Matcha Butter Mochi Recipe
- ½ cup unsalted butter (1 stick) melted
- 4 large eggs
- 2 cups granulated sugar
- 2 cups milk
- 1 can unsweetened coconut milk 12 to 14-ounce
- 1 1-pound box mochiko, or sweet glutinous rice flour
- 2 teaspoons vanilla extract
- 2 tablespoons matcha powder
- 2 teaspoons baking powder
- ½ teaspoon sea salt
- optional: toasted or black sesame seeds
- Heat the oven to 350°F. Lightly coat a 9x13-inch baking pan with butter or baking spray.
- Whisk together 4 large eggs, 2 cups sugar, milk, coconut milk, and 2 teaspoons vanilla extract in a large bowl until fluffy and pale golden in color.
- In a sieve directly over the bowl with the liquid ingredients, sift together mochiko, 2 tablespoons matcha powder, 2 teaspoons baking powder, and ½ teaspoon sea salt directly into the liquid ingredients. Whisk until well incorporated. You do not need to worry about overmixing because mochiko does not have gluten.

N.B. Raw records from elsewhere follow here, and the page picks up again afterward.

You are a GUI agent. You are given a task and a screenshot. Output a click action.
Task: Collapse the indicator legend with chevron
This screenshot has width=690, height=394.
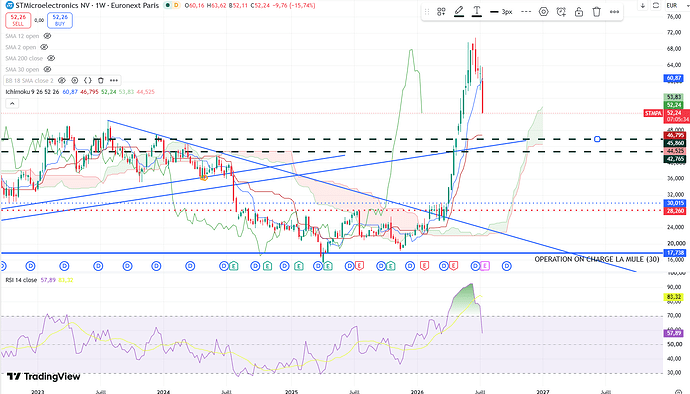12,103
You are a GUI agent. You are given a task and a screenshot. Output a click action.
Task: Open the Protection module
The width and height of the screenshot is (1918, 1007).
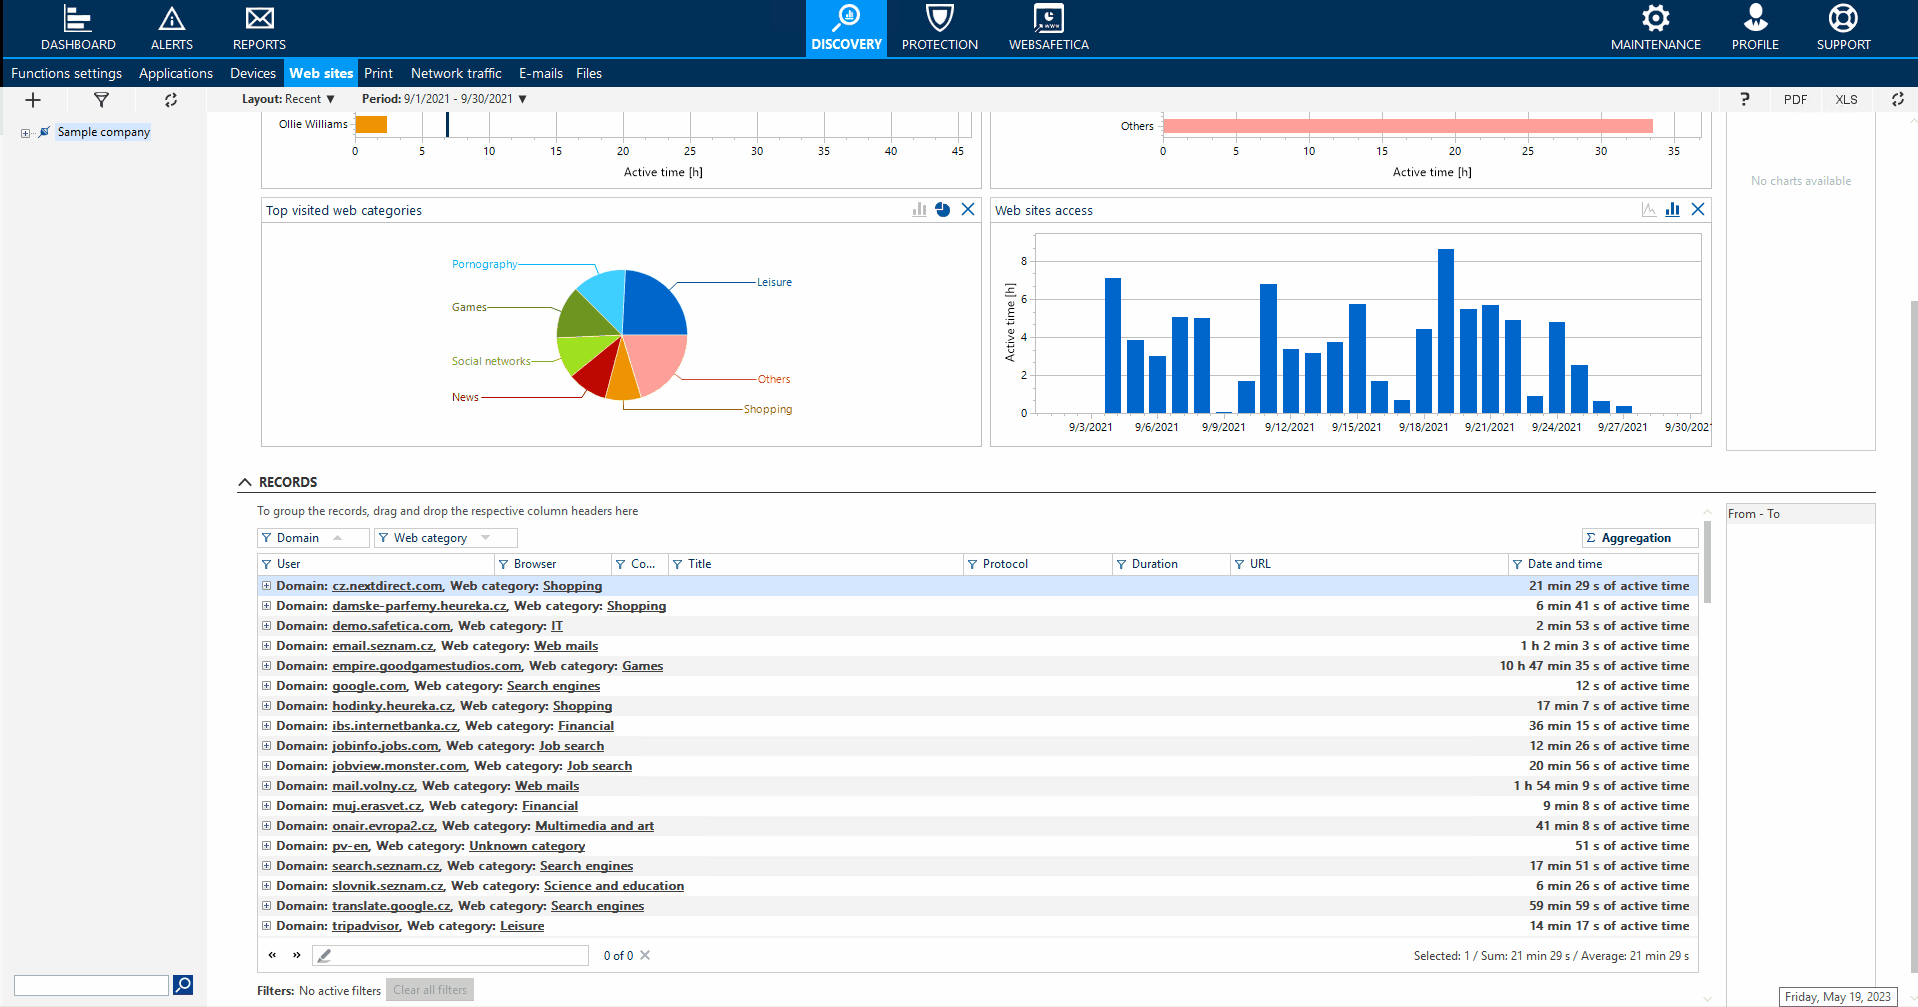coord(939,28)
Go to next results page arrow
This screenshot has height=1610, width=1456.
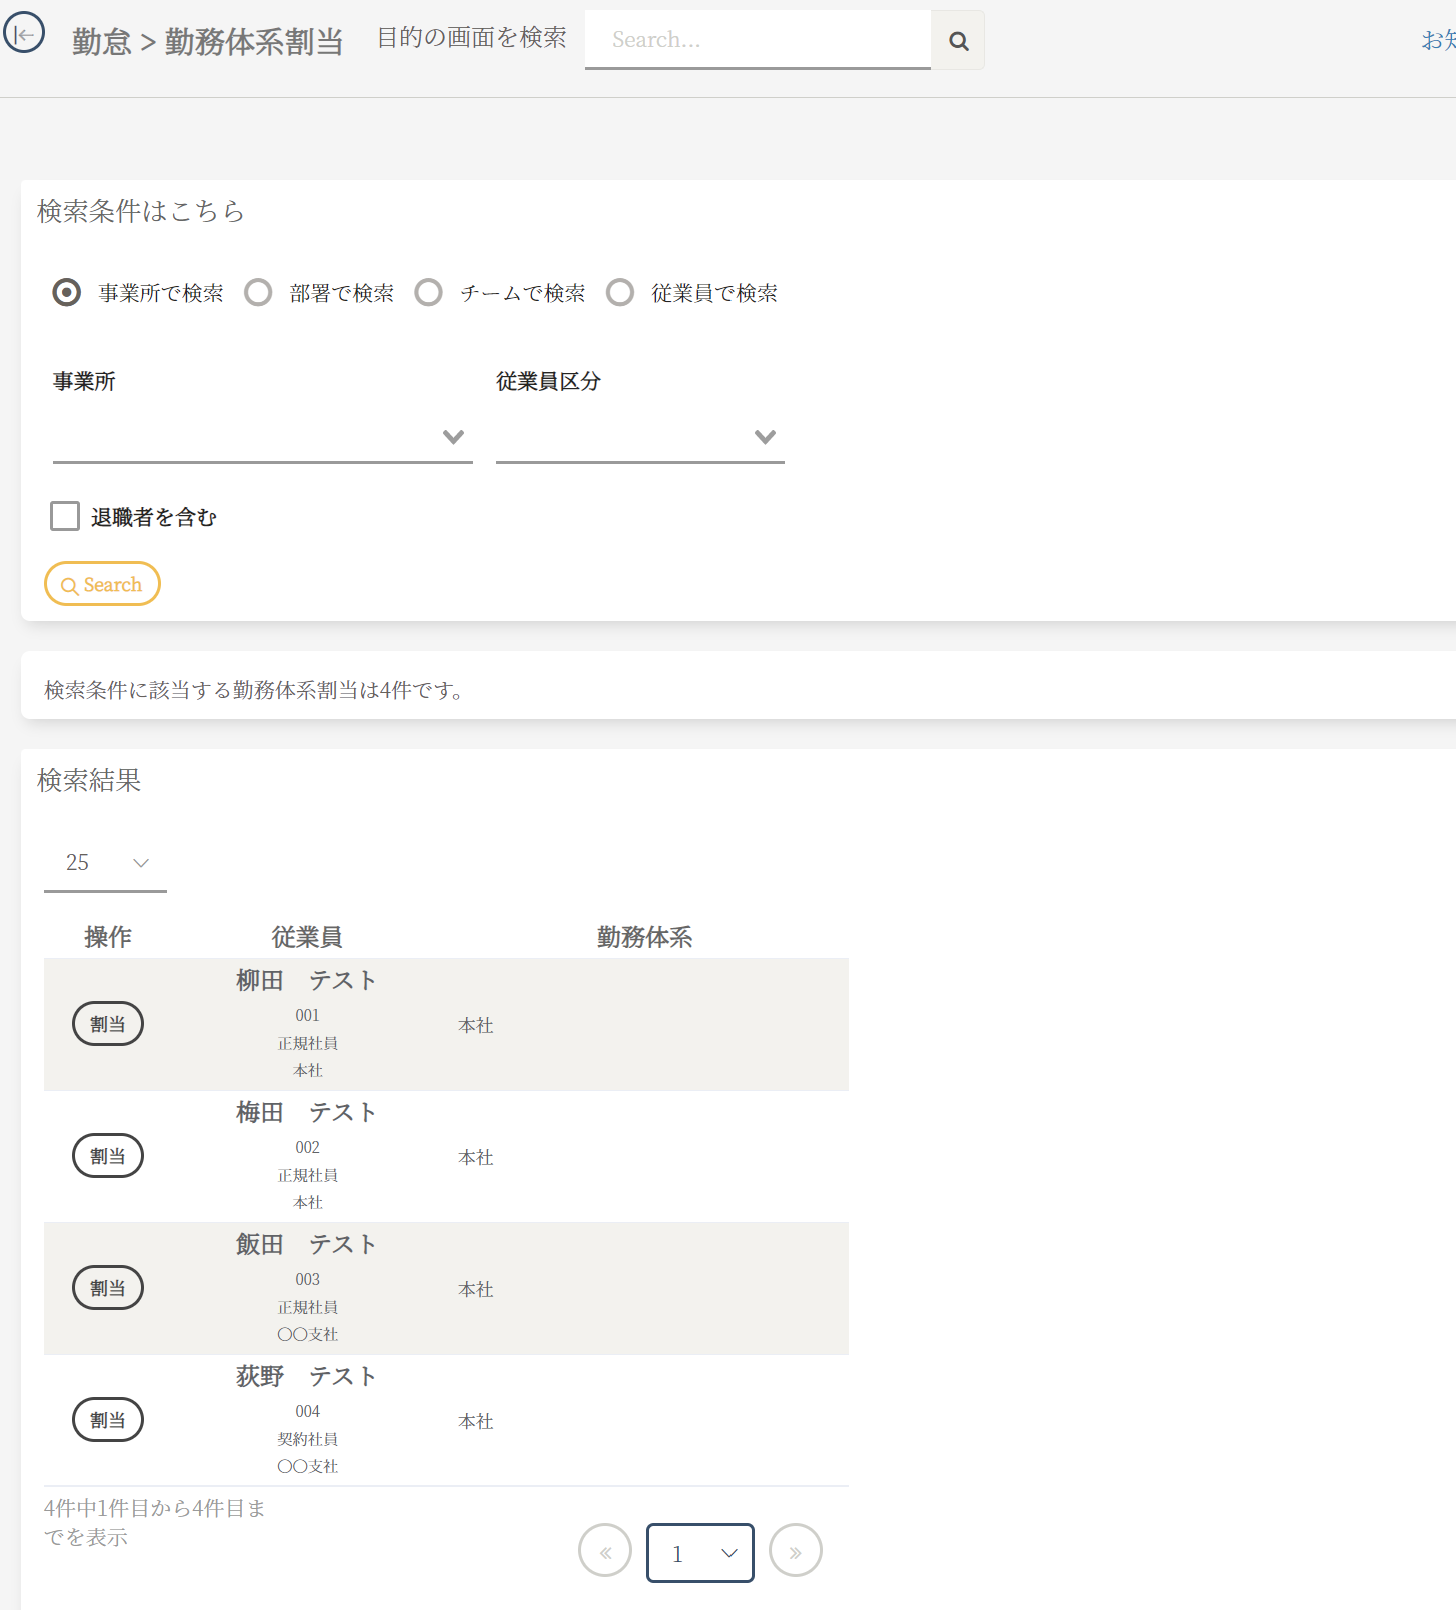pyautogui.click(x=795, y=1551)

- Add the melted butter and mix until fully combined. The batter will be liquidy.
- Pour into the Matcha Butter Mochi into the prepared baking pan. Lightly tap the pan against the countertop to level out the batter and pop any air bubbles. If you are using sesame seeds, evenly sprinkle sesame seeds in a thin layer over the top of the batter.
- Bake the Matcha Butter Mochi for about 1 hour, or until the butter mochi no longer wiggles in the center when you shake the pan.
- Place the pan on a wire rack and run a knife with a thin blade around the edge of the pan. Let the Matcha Butter Mochi cool in the pan completely, about 1 hour. Tip the Butter Mochi out on to a cutting board to slice and serve or wrap for storage.